Elle nous a même dit qu’elle était convaincue que vous n’étiez pas fini pour le tennis !
Oui, c’était une grande tension l’an dernier. Quand j’ai arrêté, elle a eu du mal avec ça. Mais il n’y avait que moi qui pouvais ressentir ce que j’avais au fond de moi. Elle n’a jamais arrêté de me poser la question « Et là ça ne te donne pas envie ?« . Et un jour je lui ai dit « On va à Bercy » parce que je voulais être là pour la dernière de Gilles (Simon, ndlr). J’ai tapé la balle avec Pierre-Hugues (Herbert, ndlr), elle est venue sur le terrain et elle m’a dit « On ne sait jamais, si ça se trouve c’est la dernière fois que je te vois taper« . Elle m’a vu prendre du plaisir et m’a convaincu que ce n’était pas terminé. Mais c’est un tout, c’est grâce à elle, c’est grâce mes tous proches amis, toute ma famille bien sûr et moi-même. C’est très important.
Est-ce que vous êtes un joueur différent aujourd’hui sur le court, est-ce que vous avez une plus grande sensation de ce que valent les choses ?
En tout cas en tout cas, ici, c’est sûr. Mais il y a quelques semaines aux États-Unis, c’était loin d’être bon avec un voyage qui avait commencé de la pire des manières, où je n’avais pas eu la meilleure attitude. Je ne sais pas si je suis un joueur différent mais ce qui est sûr c’est que je vais profiter un peu plus des des choses, un peu plus de ces émotions là. Alors qu’avant, j’étais toujours sur le prochain match. Tu ne profites pas du moment. Et c’est aussi pour ça que j’ai eu envie de rester sur le terrain, envie de profiter de tous ces gens qui ne m’ont apporté que du plaisir, que du bonheur, que de l’amour. C’est certain qu’aujourd’hui j’essaie d’en profiter au maximum, sans avoir en permanence une pensée sur la suite, sur les conséquences, sur ce que va me rapporter le tournoi en terme de points, en termes d’argent… Essayer de kiffer un peu, c’est ça l’important !
Alcaraz et Medvedev vont jouer un qualifié…
Aujourd’hui, c’est ce qui se fait mieux dans le monde du tennis, je ne pense pas en être à ce niveau là, même si j’ai très bien joué (rires). Il y a encore des marches à gravir avant de revenir à ce niveau là. Si je tombe contre eux, ce n’est pas 200%, mais je devrai être à 10000% pour essayer de faire le mieux possible avec un public aussi derrière moi. Mais j’aimerais bien prendre un joueur contre lequel je peux encore jouer sur le court 14 (rires). Contre eux, ça sera sur le Chatrier, sur un grand court, ils ne feront que courir et ramèneront tout ! Ca sera l’enfer ! (rires)

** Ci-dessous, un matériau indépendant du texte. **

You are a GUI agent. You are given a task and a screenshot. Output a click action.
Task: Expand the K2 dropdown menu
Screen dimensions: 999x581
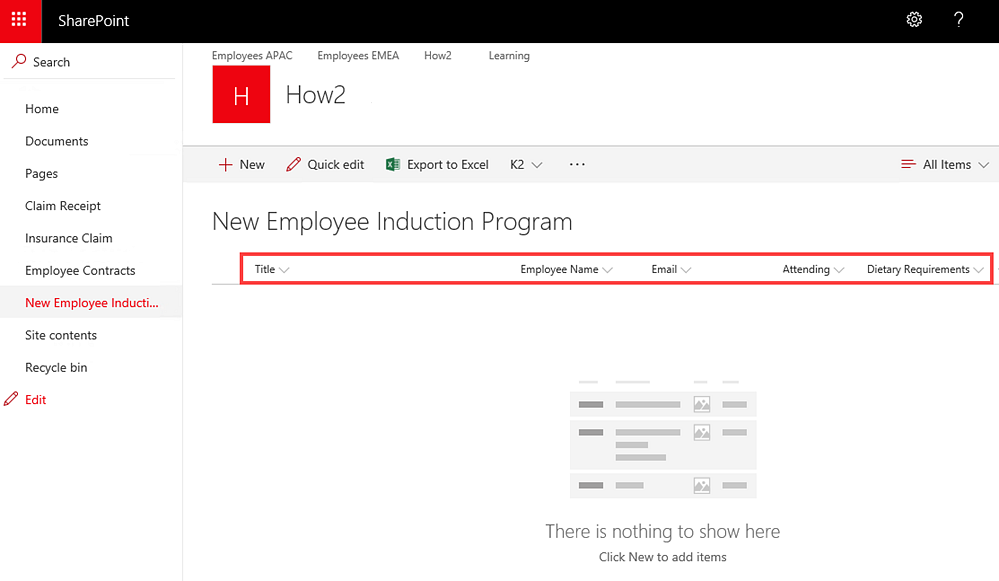click(526, 165)
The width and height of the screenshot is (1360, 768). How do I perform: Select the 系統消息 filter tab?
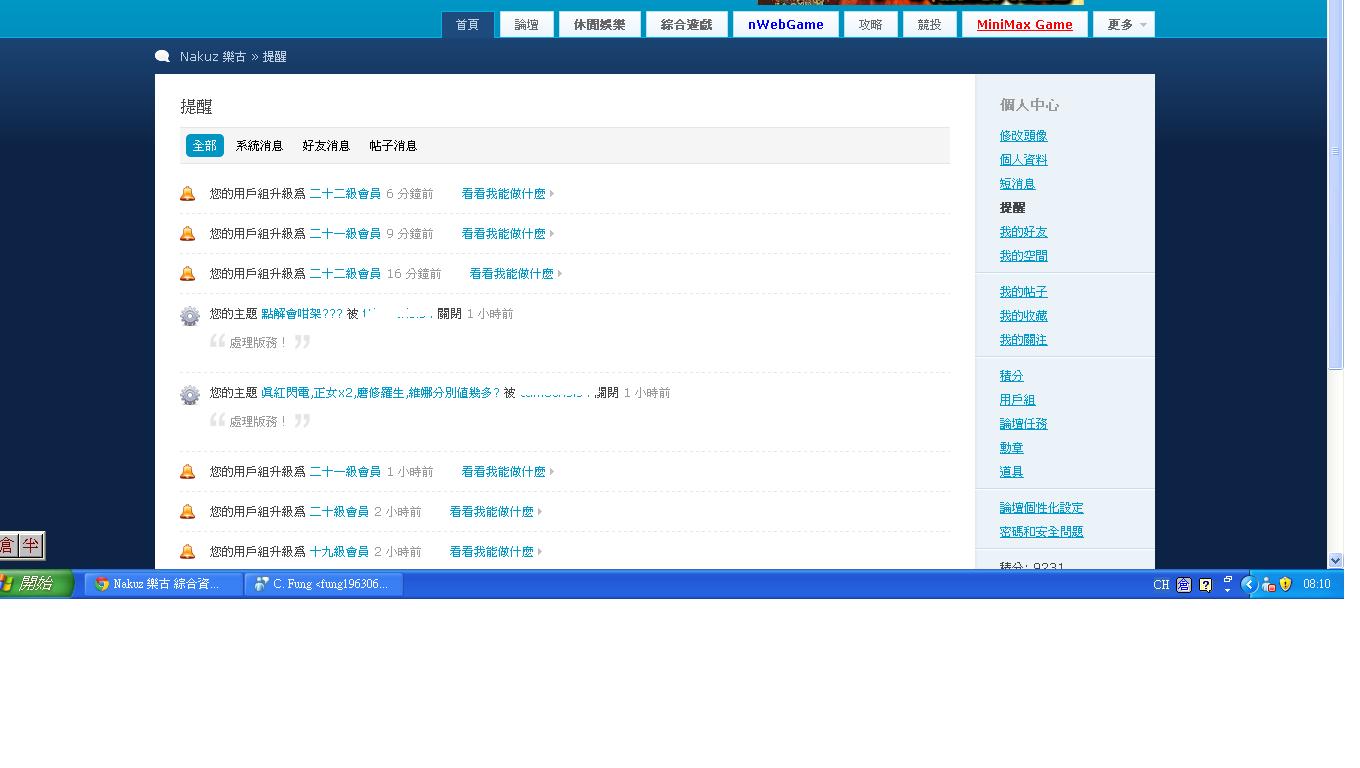(x=259, y=146)
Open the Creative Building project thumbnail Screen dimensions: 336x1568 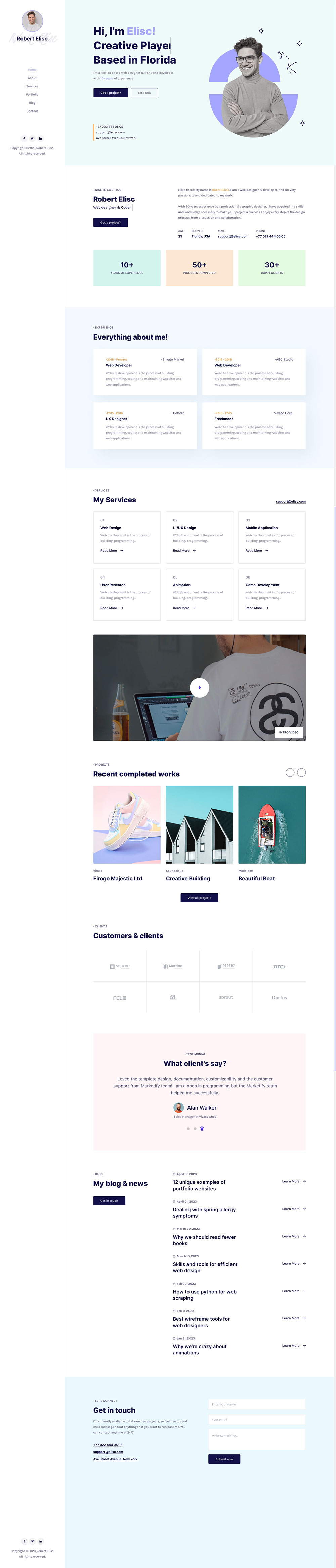coord(200,825)
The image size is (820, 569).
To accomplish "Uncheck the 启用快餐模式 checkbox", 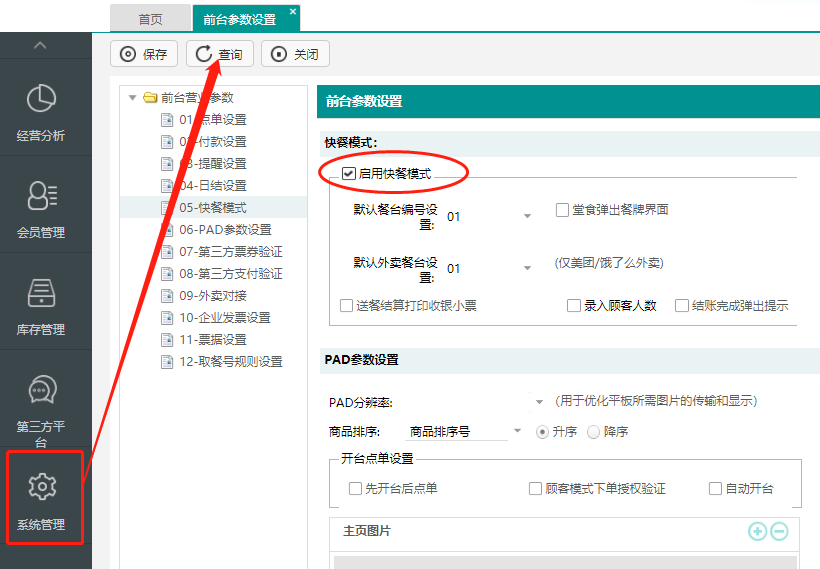I will [349, 174].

Est-ce que vous pouvez nous dire à quel point le public vous a aidé pendant ces 3 matchs ? Aujourd’hui, c’était quasiment une ambiance de Coupe Davis.
Oui, c’était presque plus, j’ai envie de dire presque plus ! A partir du moment où je suis rentré sur le terrain, il y a une émotion qui est montée. J’ai eu un peu mal à contrôler sur les premières balles d’échauffement. Mais c’est ce qui m’a aussi donné la force de revenir, la force de me battre en ce début de 2ème set et le début du 3ème. Ils ont été… Il n’y a même pas de mots pour dire ce qu’ils ont été, c’était juste incroyable !
Ca faisait longtemps que vous n’aviez pas enchaîné 3 victoires. Est-ce que vous vous sentez bien physiquement, capable d’enchaîner encore ?
Là j’ai deux jours, peut être trois en espérant ne pas jouer dimanche (petit message à Amélie – rires). Chaque jour je découvre de nouvelles petites douleurs dans mon corps, au pied, au bras… C’est surtout la tension, ce n’est pas le physique, c’est les émotions ! Il faudra bien se détendre, faire toute la récupération nécessaire, prendre un peu de temps pour moi demain et repartir à l’entraînement pour se préparer.